## Problem description
Answer these questions from the comments on children's books:
1. What grade is the eldest daughter of the first commenter in?
2. In the book Art, what word does Mazzy say in place of "Art" in the last line?
3. What does the Siamese cat in Skippyjon Jones want to be?

I dunno, my husband hates when my little one pulls out the same books over and over, but I love it as she will start to chime in rather than passively listen; right now she likes Berenstein Bears (sp) which I kinda like. Also have soft spot for Dr. Seuss though I had a friend who’s parents haaaaated those books. I suppose all I can offer is, especially after a long day, I hate the long unfamiliar ones and love the short, familiar rhyming ones. Not to rush through snuggles, just the reading aspect. Which does not make me a bad parent, we read every night, but I never stressed reading with my eldest instead I let her naturally grow her love of reading and now in grade three she flies through a chapter book every day or two 🙂
You forgot the Giving Tree aka “Selfish vs. Doormat? Choose Your Most Deplorable Character Flaw”.
Have you read Skippyjon Jones? It’s about a siamese cat who wants to be a crime-fighting chihuahua and it’s mostly english with some spanish. It’s kind of weird and not for everybody (both my husband and my nanny hate it) but I think it’s very fun to read.
That was one of my favorite books when I was little. What was wrong with me???
Go, Dog, Go is the worst. There is no plot.
Big dog, small dog, spotted dog. Dogs in a tree, dogs in a car…ugh.
I gave it to my kid’s preschool because if I had to read that F’er again, I would’ve set it on fire.
I can do the “leave a word out and she’ll fill it in” thing with about 80% of Mazzy’s books. The girl’s got a crazy memory. I love doing it though. Makes reading so much more entertaining.
We have this book called Art about a kid named Art who loves art. The whole thing rhymes and Mazzy fills in the rhyming word correctly on every page until the end. The last line is “Cause Mother loves Art” and Mazzy says “You” instead of “Art” every time. Even though it totally doesn’t rhyme. Makes me smile.
But the dog party on top of the tree looks like so much fun!!! I actually like that book. It was the first book Mazzy knew the title of and she had it almost memorized for a while. I took it out recently though and she doesn’t remember the words anymore.
The Eric Carle Book about Mr. Seahorse. Good LORD that book is SO FREAKING LONG! And OF COURSE my son wants me to read it 80 million times in a row. I’m winded after reading it just once!
PINOCCHIO!! I find it terribly boring with the exception of these parts, which are disturbing to say the least.
‘I pay even more for small boys,” said the coachman.’
and
“He brought boys to a place called Pleasure Island. He said ‘No boys ever return’
WTF! I’m not reading that POS again!

## Provided data
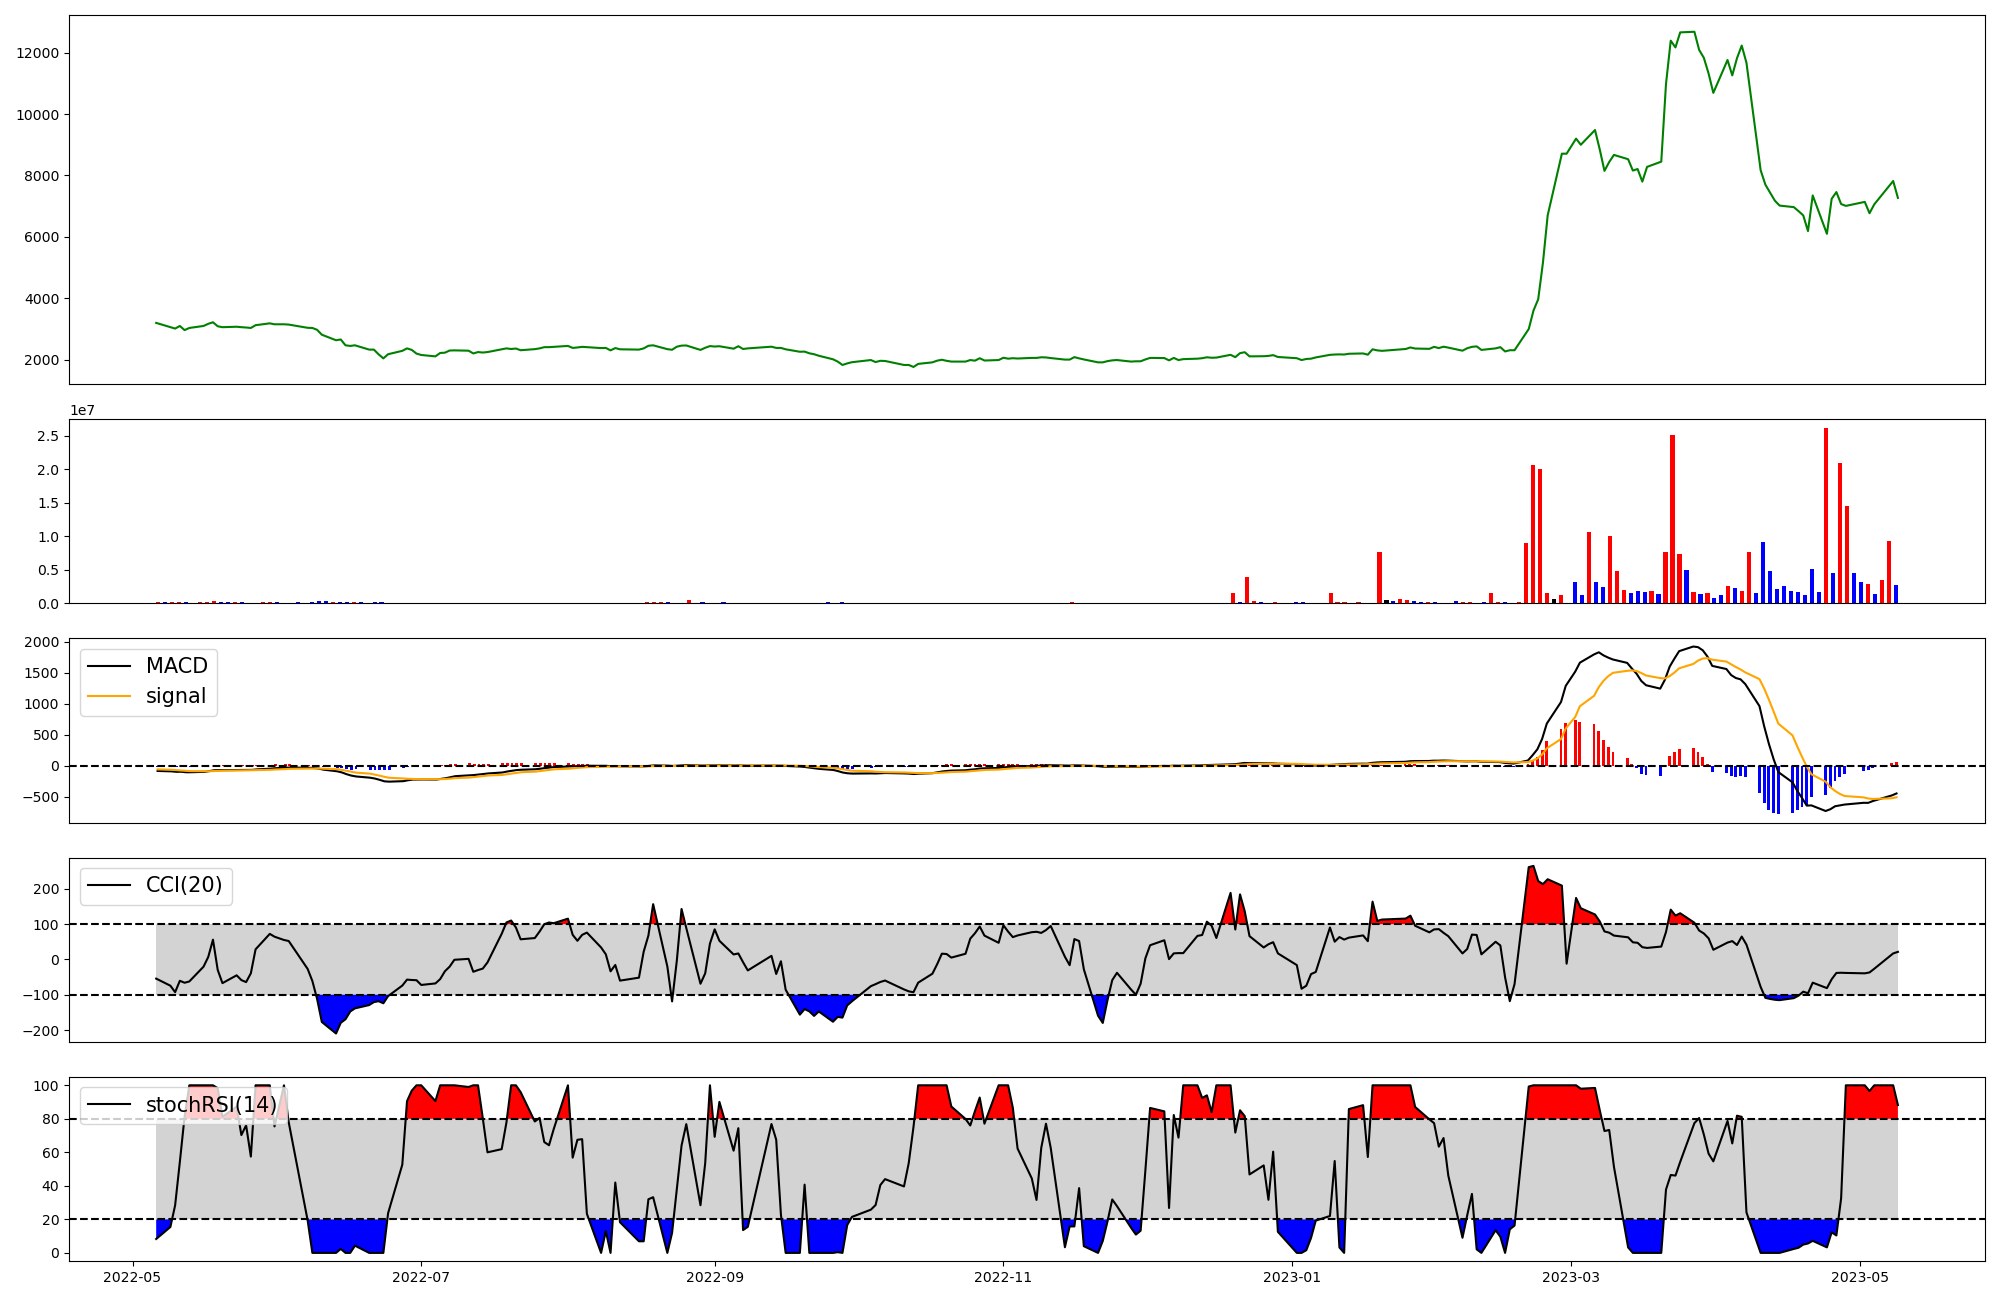Click the orange signal line swatch in legend
The height and width of the screenshot is (1300, 2000).
pos(109,696)
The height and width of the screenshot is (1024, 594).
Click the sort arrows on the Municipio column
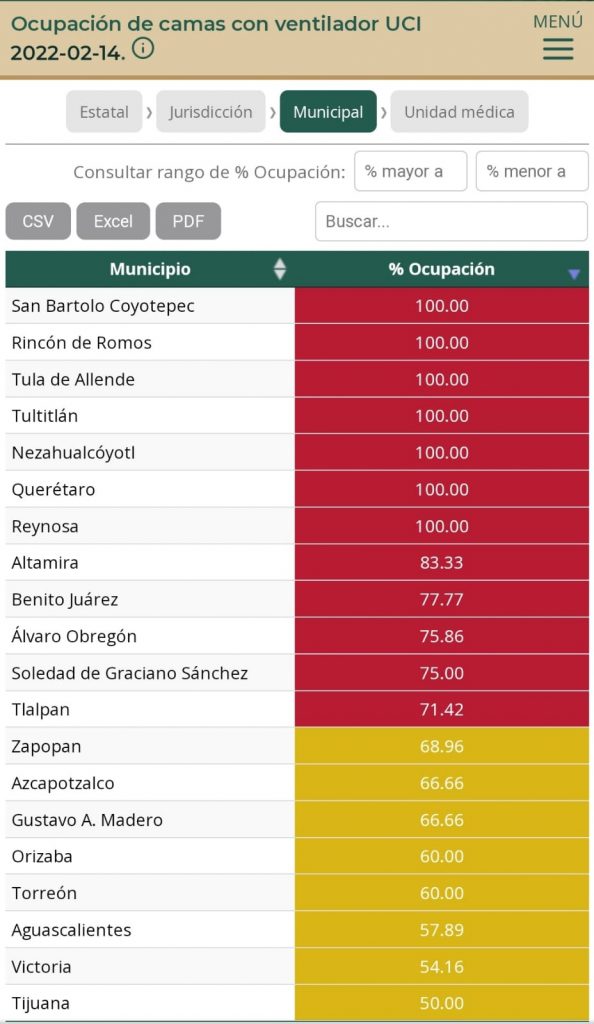click(x=280, y=269)
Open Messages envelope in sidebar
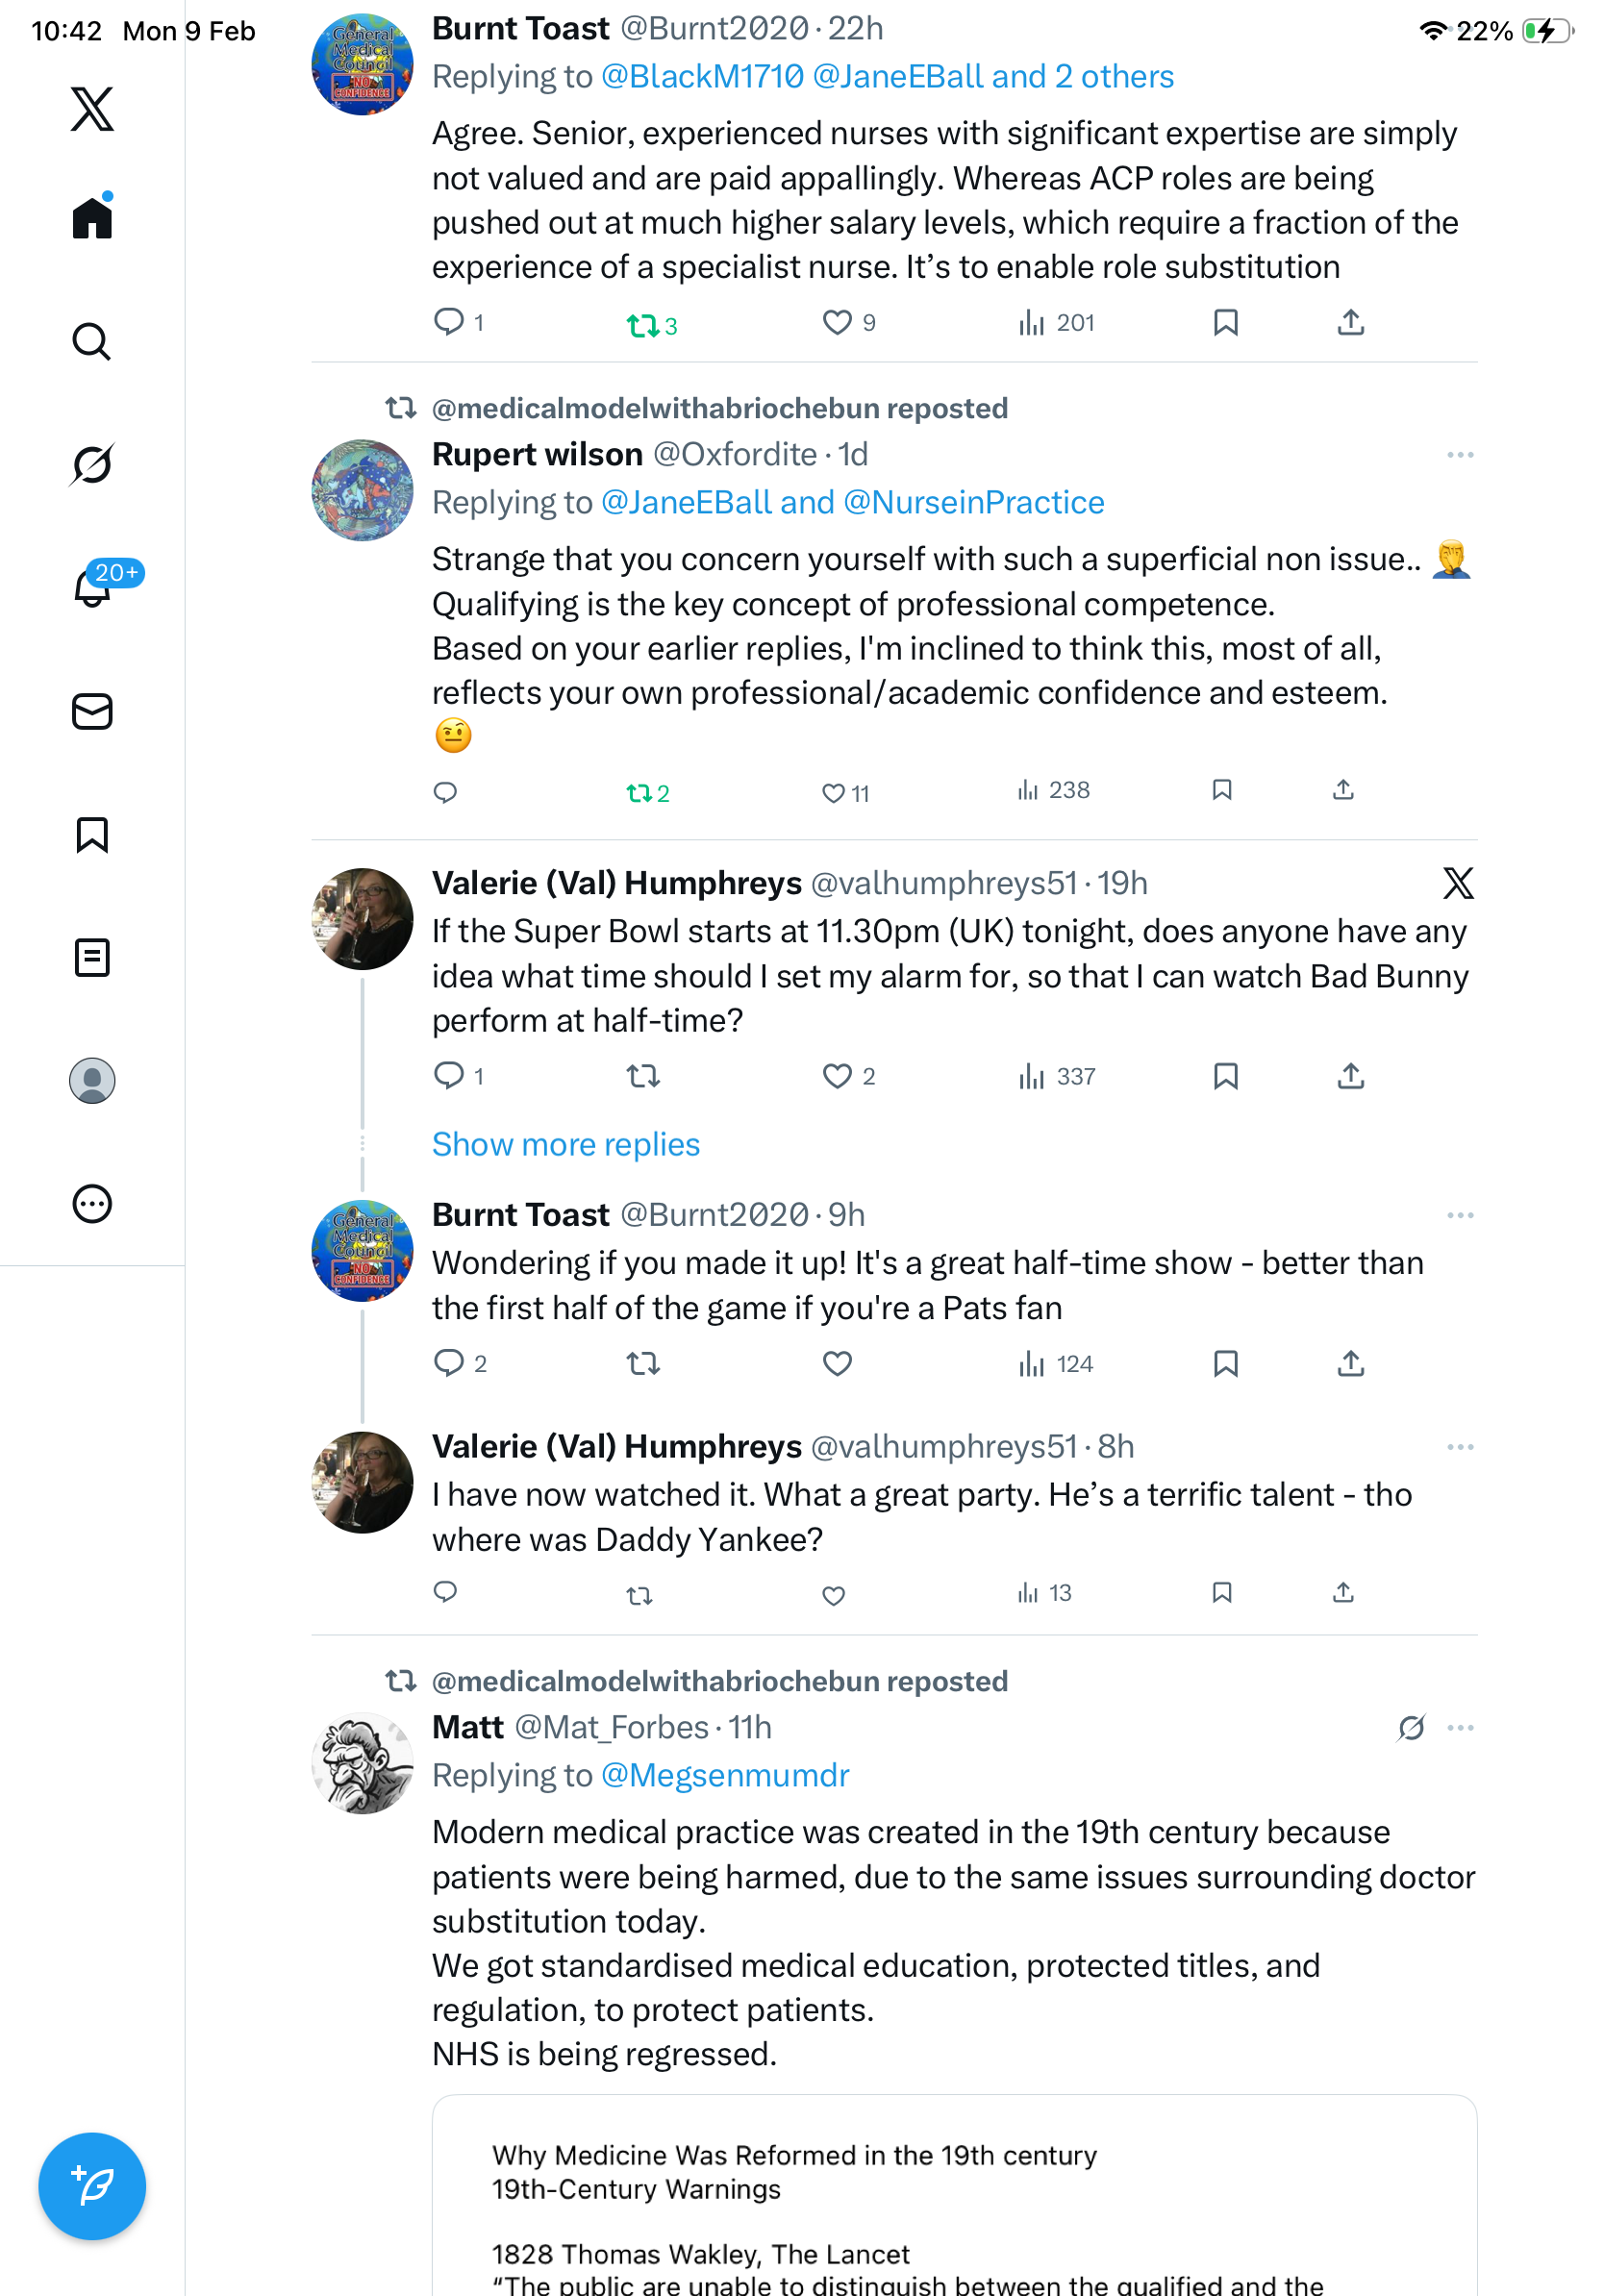This screenshot has width=1604, height=2296. pos(92,711)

## Full solution
1. Grade three
2. "You"
3. A crime-fighting chihuahua